Celecoxib inhibits cancer growth through cyclooxygenase 2 (COX2) independent pathways in HepG2 hepatocellular carcinoma


  • sana bardaweel
  • Sara Khlefat


Chronic inflammation has long been associated to carcinogenesis. Evidence has shown that nonsteroidal anti-inflammatory drugs (NSAIDs) may decrease the risk of certain types of cancer. In this study, we assessed the anti-proliferative effects of different NSAIDs against liver cancer using HepG2 cell line.

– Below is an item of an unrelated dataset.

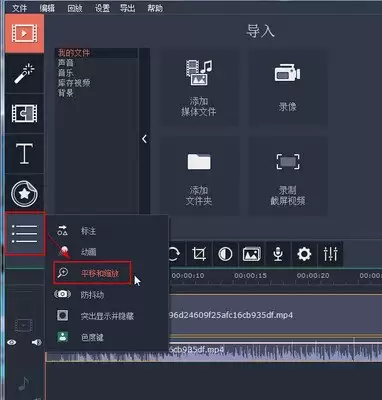Mute the video track speaker icon
Viewport: 382px width, 400px height.
[x=37, y=342]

In addition, we evaluated the combined effects of a selective COX2 inhibitor (Celecoxib) with chemotherapeutic drugs. The anti-proliferative and combined effects of COX2 inhibitors were evaluated by MTT assay. The effect of COX2 inhibitors on gene expression was assessed using real time PCR (RT-PCR). Also, the effect of COX2 inhibitors on colony formation was assessed through colony-formation assay. COX2 inhibitors treatment significantly inhibited the growth of HepG2 cells in a dose-dependent manner. The combined treatment of Celecoxib with either doxorubicin or raloxifene resulted in synergistic effects. In addition, Celecoxib treatment significantly reduced the expression of Bcl2 and VEGF genes in HepG2 cells, while the COX2 gene was not detected at all in HepG2 cell line suggesting that the anti-tumorigenic activity of Celecoxib is COX2 independent. Our results also revealed that COX2 inhibitors treatment significantly reduced the number and size of colonies formed by HepG2 cells.